*Data excerpts*
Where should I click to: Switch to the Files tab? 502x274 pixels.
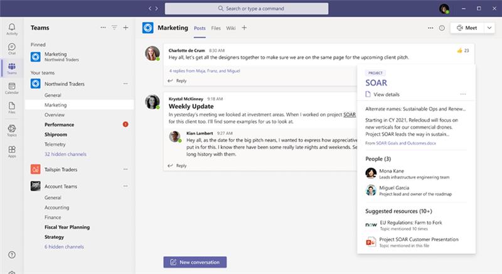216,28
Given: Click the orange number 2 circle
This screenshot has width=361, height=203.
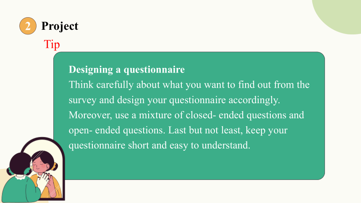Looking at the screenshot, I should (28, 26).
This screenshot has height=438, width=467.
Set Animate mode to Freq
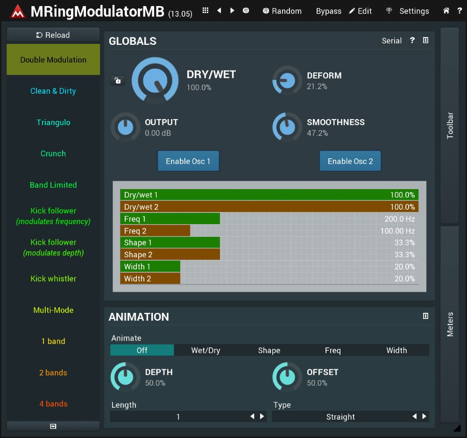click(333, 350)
...
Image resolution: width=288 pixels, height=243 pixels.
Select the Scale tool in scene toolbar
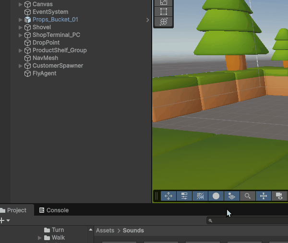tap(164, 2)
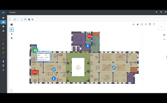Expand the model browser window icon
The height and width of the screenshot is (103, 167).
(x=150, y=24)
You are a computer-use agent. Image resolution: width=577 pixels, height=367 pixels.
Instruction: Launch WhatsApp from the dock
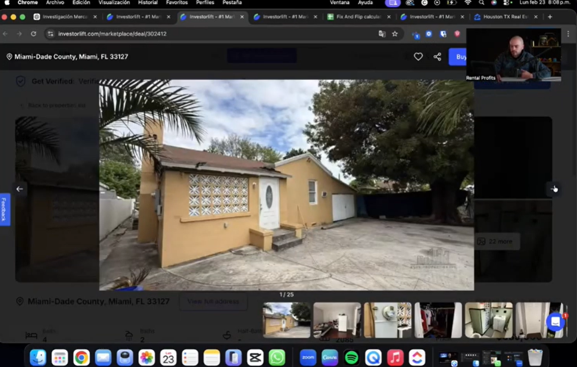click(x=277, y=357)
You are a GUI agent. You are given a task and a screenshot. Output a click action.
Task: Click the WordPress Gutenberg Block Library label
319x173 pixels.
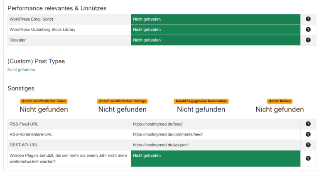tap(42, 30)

*Exercise prompt*
Output exactly the lines above that lie between the line with "Select the Scale tool in scene toolbar" and the line with "You are a GUI", those two lines included, and no pictures.

*Solution to the exercise*
Select the Scale tool in scene toolbar
tap(164, 2)
Expand the model browser window icon
The height and width of the screenshot is (103, 167).
(x=150, y=24)
You are a computer-use agent. Image resolution: width=577 pixels, height=367 pixels.
Instruction: Launch WhatsApp from the dock
click(x=277, y=357)
You are a GUI agent. You are given a task and a screenshot. Output a click action.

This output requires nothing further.